> _Document segment_:
Start of Block
Sometimes I take a snapshot photo with my mind in an effort to freeze a moment into memory, usually for something I never want to end.

I did that a lot this past week, partly because my kids asked me to stop taking so many real photos (!!) but mostly because I wanted to remember every second of our family time together.

We spent a week touring colleges, and while that might sound boring or stress-inducing to some, it was so. much. fun.

We had fun in the spaces of it all. The time spent driving between campuses blasting music, the time spent in hotels or motels that housed our exhausted bodies, and time spent absorbing the newness of everything.

But on top of all that fun was my mild feeling of sadness. I had to keep reminding myself that it’s possible to hold two conflicting emotions at the very same time.

On the one hand, I want so badly for my twin teenage girls to fly freely into this great big world…to study hard, learn a lot, meet interesting people, and (of course) play.
End of Block
> _Saved entries_:
Start of Block
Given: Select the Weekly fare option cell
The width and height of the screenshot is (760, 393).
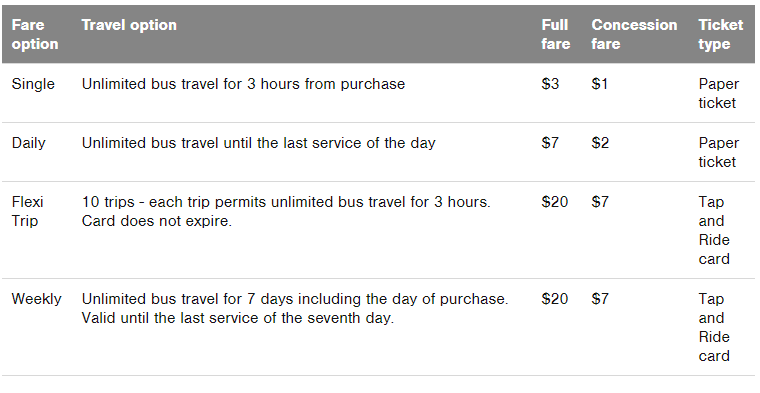Looking at the screenshot, I should point(36,299).
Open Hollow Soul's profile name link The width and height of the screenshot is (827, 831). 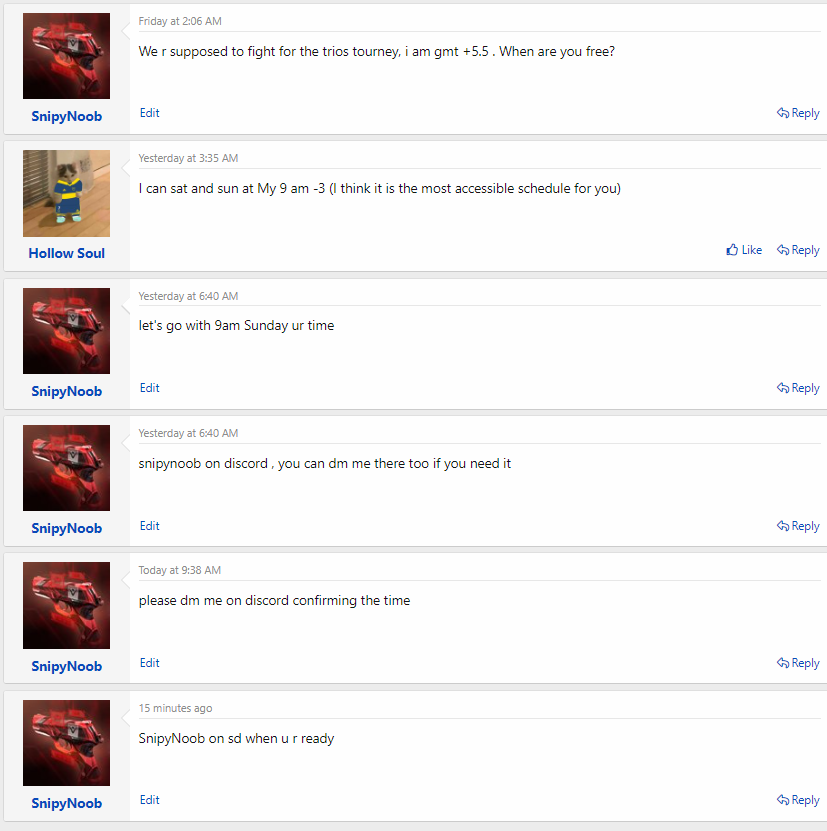(x=66, y=253)
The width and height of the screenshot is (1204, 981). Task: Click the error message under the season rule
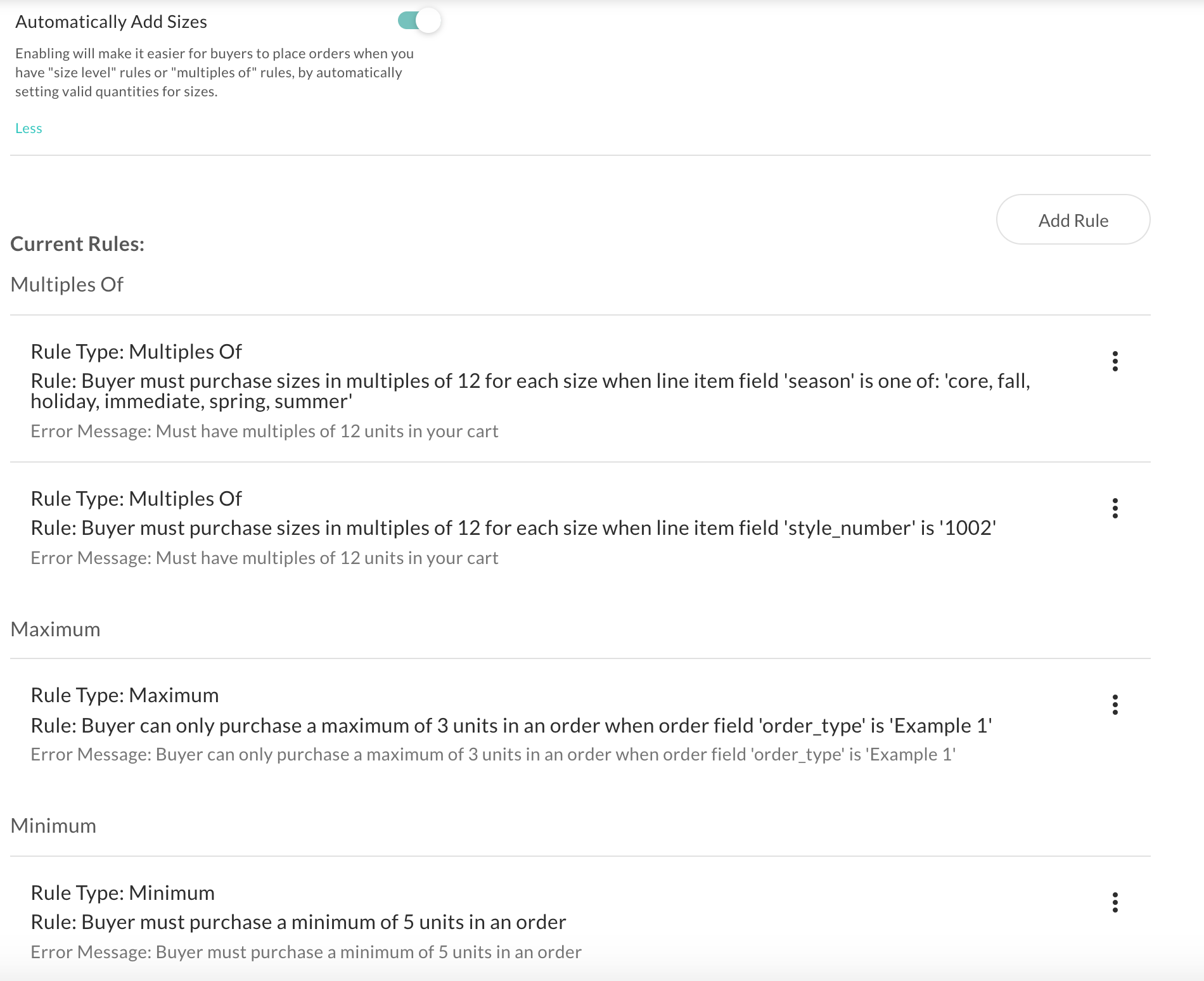click(264, 432)
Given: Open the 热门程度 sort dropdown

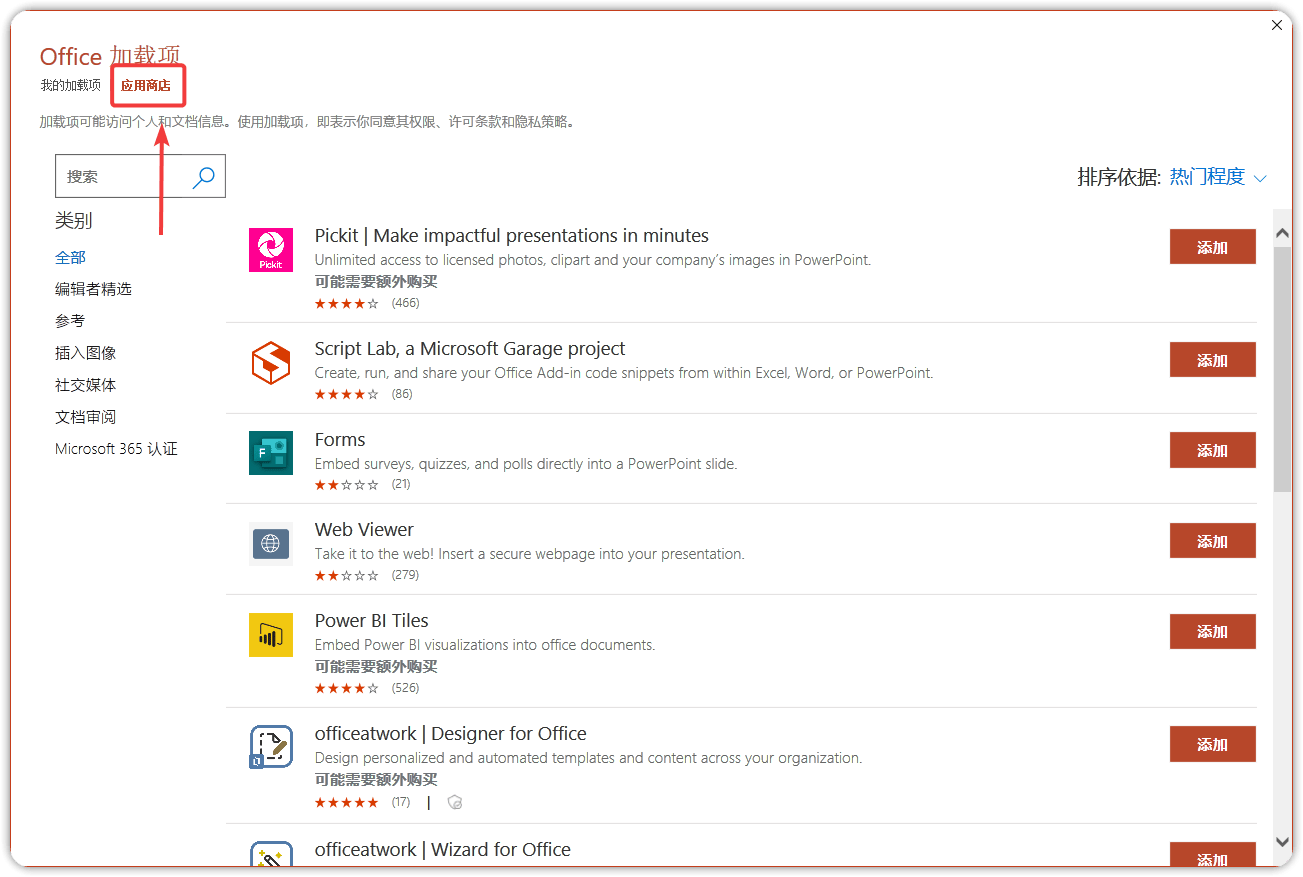Looking at the screenshot, I should coord(1218,177).
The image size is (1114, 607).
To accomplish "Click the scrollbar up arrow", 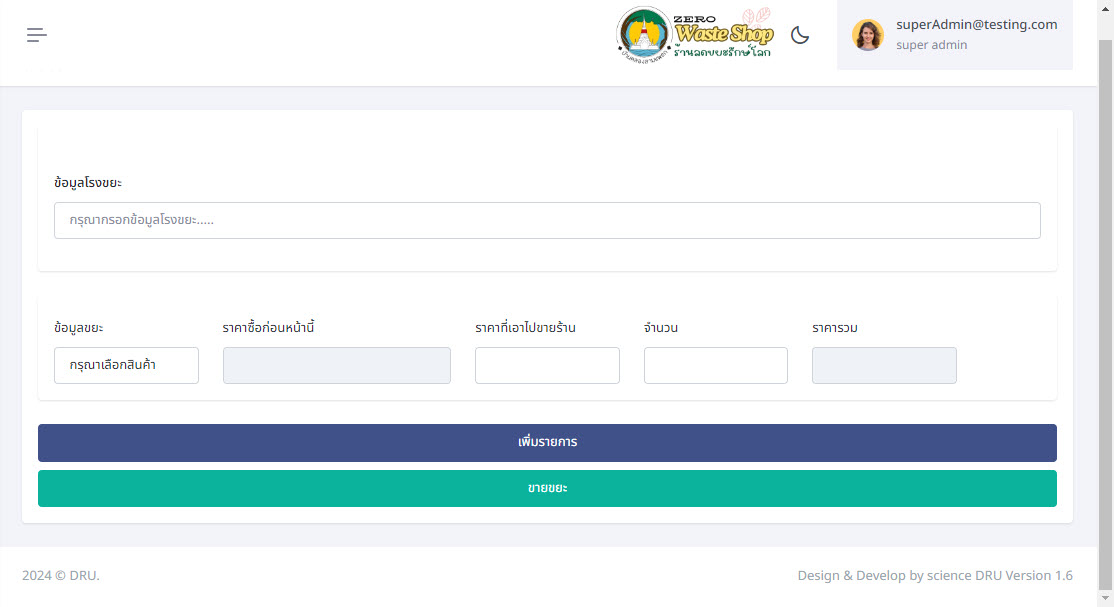I will [1105, 7].
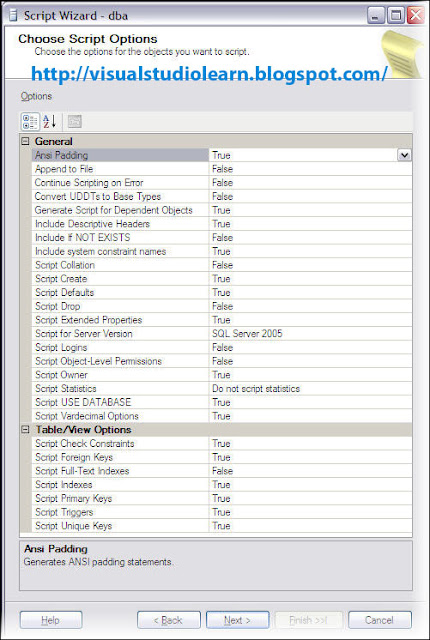This screenshot has width=430, height=640.
Task: Click the grayed Property Pages icon
Action: click(75, 122)
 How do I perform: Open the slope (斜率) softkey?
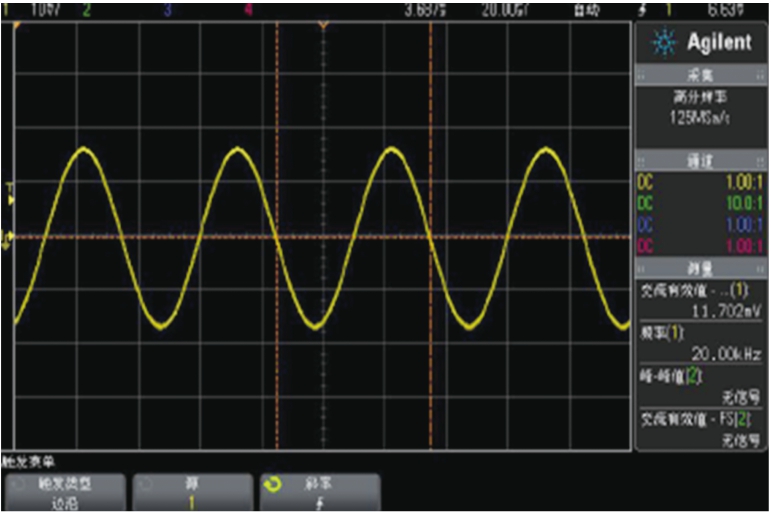pos(320,492)
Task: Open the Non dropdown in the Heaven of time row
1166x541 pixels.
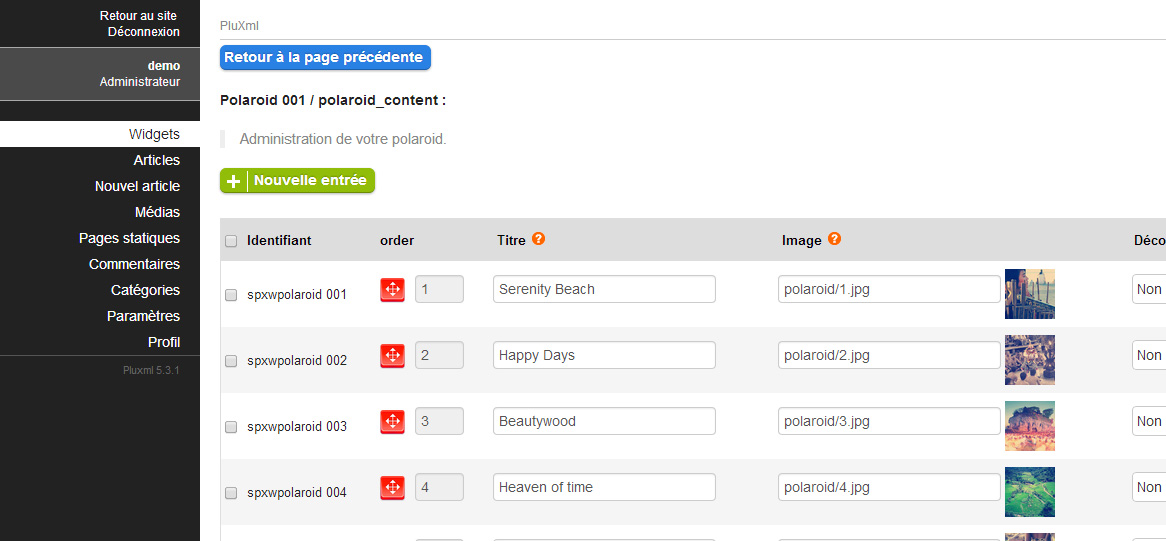Action: tap(1149, 487)
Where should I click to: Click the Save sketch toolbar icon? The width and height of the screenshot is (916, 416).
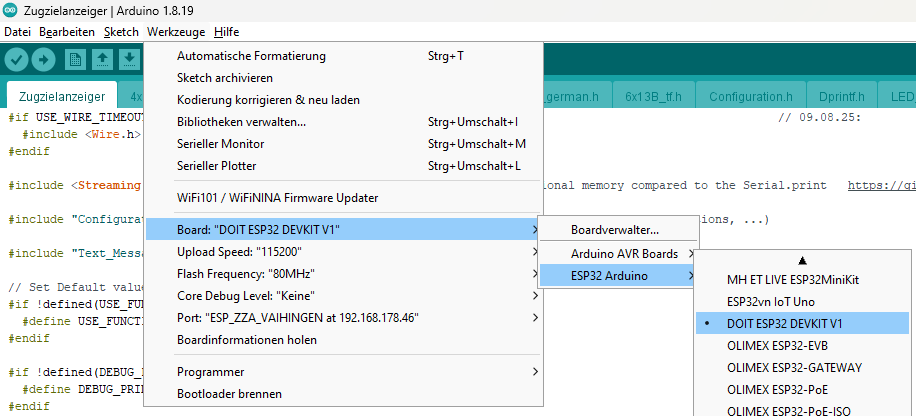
End of Block
> _Things to do_:
a) Update the part of the college-tour passage that opens with "We spent a week" and closes with "newness of everything.", changing "campuses" to "schools", and give that part again.
b) In the college-tour passage, what did the writer's kids ask the writer to stop doing?
c) Translate this sentence from the college-tour passage into Spanish: "But on top of all that fun was my mild feeling of sadness."

> _Outputs in order_:
a)
We spent a week touring colleges, and while that might sound boring or stress-inducing to some, it was so. much. fun.

We had fun in the spaces of it all. The time spent driving between schools blasting music, the time spent in hotels or motels that housed our exhausted bodies, and time spent absorbing the newness of everything.

b) Taking so many real photos.

c) Pero por encima de toda esa diversión estaba mi leve sentimiento de tristeza.